Deszczowa przerwa
Od wtorku albo deszcze, albo sprawy urzędowe i medyczne zatrzymały mnie w stolicy. To jak się martwiłam o Borków, trudno jest opisać. Obawiałam się potopu i zniszczeń, w czym niemały udział miały oglądane w necie zdjęcia z zalanych terenów. Kiedy wreszcie nadeszła słoneczna sobota pojechałam z duszą na ramieniu skonfrontować się z rzeczywistością.
No i strach ma wielkie oczy, albo po prostu wszystko jest, jak miało być. Woda bardzo wysoko w stawie, w suchych strumieniach, na ścieżkach. Ale nic poza tym, czyli tak jak miało być, jakby miało być źle.
Widoki powitalne
Jak widać woda jest dokładnie tam gdzie ma być ;-) Nawet donica i dekoracje postawione w marcu nadal stoją na suchym.
Rabata po lewej nienaruszona, liatry, werbena sztywna, orszelina olcholistna, modrzewnica mają się świetnie.

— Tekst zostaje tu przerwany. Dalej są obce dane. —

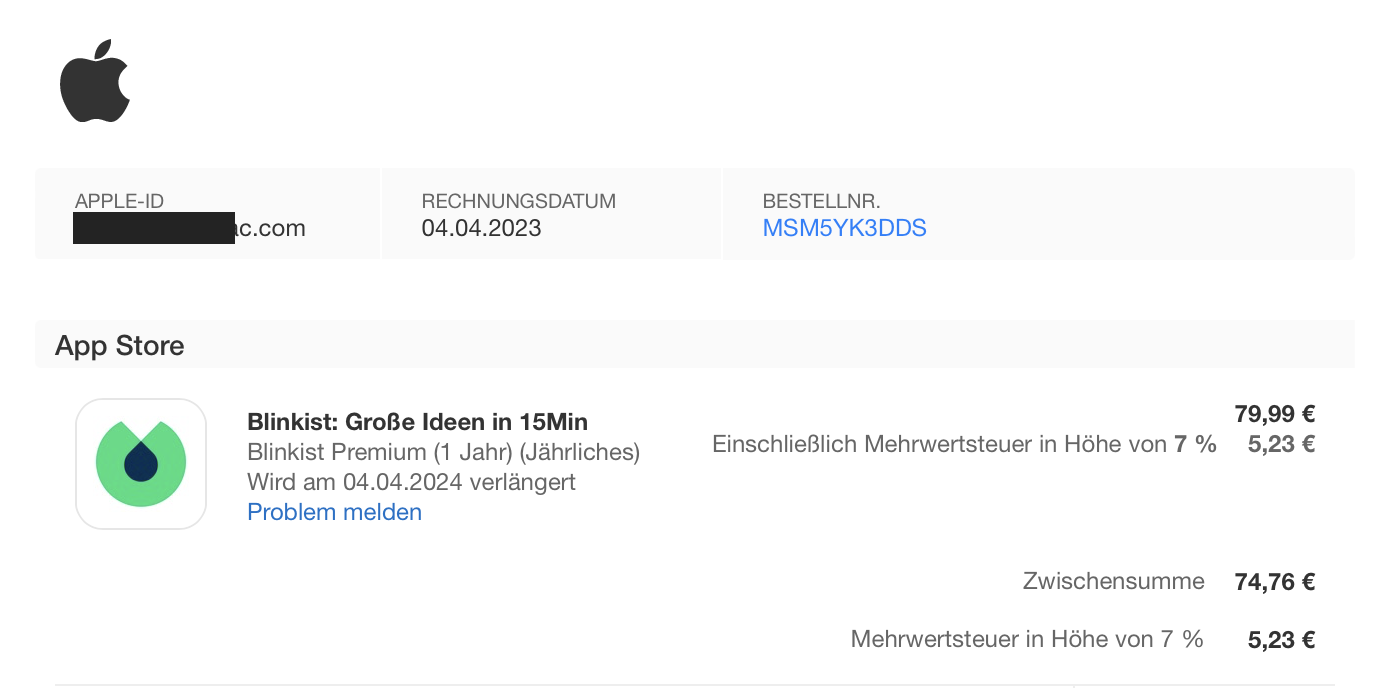Viewport: 1398px width, 688px height.
Task: Click the 5,23 € tax beside the item
Action: point(1281,444)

Ta rabata niestety trochę została zalana. Musiałam usunąć rudbekie, bo zgniły. Oczyściłam wszystko z chwastów, podsypałam suchej ziemi pod dzielżany, powinno być dobrze.
Front niemal perfekcyjny, a i w paru innych miejscach powody do radości. Posadziłam pod gankiem różę marketową za grosik. Nie liczyłam na jakiś sukces, a tu proszę mam pąki, mam kwiaty, a róża wspina się po linkach w tempie błyskawicznym.
Udało się też po raz pierwszy z wysianiem czegokolwiek. Wysiałam w tym roku chyba z 8 pakiecików rozmaitych jednorocznych, ale udał mi się jeden kwiat. Oto on!
I takie to są radości i smutki ogrodnika. Dobrze jednak, że są. Jakaż to jednak satysfakcja patrzeć na te obrazki, nawet jeśli nie jest to majstersztyk pokazowego ogrodu. Dzieło pary rąk, moich i tyle :-)
Cieszę się, że deszcz zachował się przyzwoicie i roślinki się uratowały. Więc ...podoba mi sie ta markietowa róża, będzie wyglądała pięknie na ganku ja z różami mam na bakier, a raczej one na bakier maja ze mną. Kupiłam sobie dwa lata temu pnącą różę zasadziłam ją tam gdzie mam słońce, czyli pod oknem kuchennym, marząc, że będę miała piękny widok z okna...gdzie tam! jest karłowata i w tym roku pokazał się jeden kwiatuszek, ledwo żyje biedniutka. Ty będziesz miała pociechę.
OdpowiedzUsuńNie wiedziałam, że redgersja ma kwiaty, zajrzałam wiadomo gdzie i widzę, że ma kwiatki całkiem ładne , białe ale też bywa różowa.
Dzisiaj kupiłam sobie jeżowkę i posadziłam przed oknem kuchennym, mam nadzieję, że będę miała motyle pod oknem.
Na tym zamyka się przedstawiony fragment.